“Wife?” exclaimed Spike, starting to his feet, his eyes suddenly radiant, “d’ye mean you’ll marry her?”
“If she will honour me so far, Spike.”
“Marry her! You’ll marry her!” Spike repeated.
“As soon as she’ll let me!”
“Geoff—oh, Geoff,” exclaimed the boy, and choking, turned away.
“Won’t you congratulate me?”
“I can’t yet,” gasped Spike; “I can’t till I’ve told ye what a mean guy I’ve been.”
“What about?”
“About you—and Hermy. Bud said you meant t’ make her go the way—little Maggie Finlay went, an’—oh, Geoff, I—I kind of believed him.”
“Did you, Spike—that foul beast? But you don’t believe it any longer, and M’Ginnis is—only M’Ginnis, after all.”
“But I—I’ve got to tell you more,” said the lad miserably, as meeting Ravenslee’s eye with an effort, he went on feverishly. “The other night after—after Bud slipped me the—the stuff an’ I’d had a—a drink or two, he began askin’ all about you. At first I blocked and side-stepped all his questions, but he kep’ on at me, an’ at last I—I give you away, Geoff—” Here Spike paused breathlessly and cast an apprehensive glance toward his hearer, but finding him silent and serene as ever he repeated:
“I—gave you away, Geoff!”
“Did you, Spike?”
“Yes, I—I told him who you really are!”
“Did you, Spike?”
“Yes!
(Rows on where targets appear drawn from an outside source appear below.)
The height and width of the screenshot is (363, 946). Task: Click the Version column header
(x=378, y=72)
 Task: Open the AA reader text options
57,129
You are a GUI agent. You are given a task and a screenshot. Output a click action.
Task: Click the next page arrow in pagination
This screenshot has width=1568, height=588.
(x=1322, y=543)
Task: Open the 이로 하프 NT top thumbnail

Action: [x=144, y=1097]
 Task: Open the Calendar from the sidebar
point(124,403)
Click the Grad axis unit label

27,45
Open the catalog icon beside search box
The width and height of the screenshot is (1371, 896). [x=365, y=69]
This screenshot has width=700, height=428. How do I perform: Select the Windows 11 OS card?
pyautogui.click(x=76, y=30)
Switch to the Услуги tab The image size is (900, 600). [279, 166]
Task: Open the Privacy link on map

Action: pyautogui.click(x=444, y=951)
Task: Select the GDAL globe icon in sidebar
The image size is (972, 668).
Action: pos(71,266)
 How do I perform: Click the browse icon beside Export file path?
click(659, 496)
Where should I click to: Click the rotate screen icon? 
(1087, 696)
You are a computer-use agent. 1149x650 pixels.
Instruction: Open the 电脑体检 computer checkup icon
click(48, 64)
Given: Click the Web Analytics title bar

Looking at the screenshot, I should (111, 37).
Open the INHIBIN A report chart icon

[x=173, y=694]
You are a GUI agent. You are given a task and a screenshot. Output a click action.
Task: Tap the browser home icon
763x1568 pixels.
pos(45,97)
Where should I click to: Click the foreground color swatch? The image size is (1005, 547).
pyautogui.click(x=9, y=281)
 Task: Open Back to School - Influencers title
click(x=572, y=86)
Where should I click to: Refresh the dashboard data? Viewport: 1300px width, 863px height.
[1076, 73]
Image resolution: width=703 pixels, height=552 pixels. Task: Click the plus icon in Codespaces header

Yes! Oh, Geoff, don’t you understand?”
“I understand.”
“Well, why don’t ye say something? Why don’t ye tell me what I am? Say I’m a dirty sneak—call me a yeller cur—anything!”
“No, you were drunk, that’s all; and when the drink is in, honour, and all that makes a man, is out—you were only drunk.”
“Oh, but I wasn’t s’ drunk as all that,” gasped Spike, cowering in his chair, “but he kep’ on comin’ at me with his questions, an’ at last—when I told him how I met up with you—he kind o’ give a jump—an’ his face—” Spike clenched his fists and, slowly raising them, pressed them upon his eyes. “I’ll never forget th’ look on—his face! So now you know as I’ve blown th’ game on ye—given ye away—you as was my friend!” With the word Spike sobbed and fell grovelling on his knees. “Curse me, Geoff!” he cried. “Oh, curse me, an’ tell me what I am!”
“You are Hermione’s brother!”
“My God!” wailed the boy. “If she knew, she’d hate me.”
“I—almost think she would, Spike.”
“You won’t tell her, Geoff, you won’t never let her know?”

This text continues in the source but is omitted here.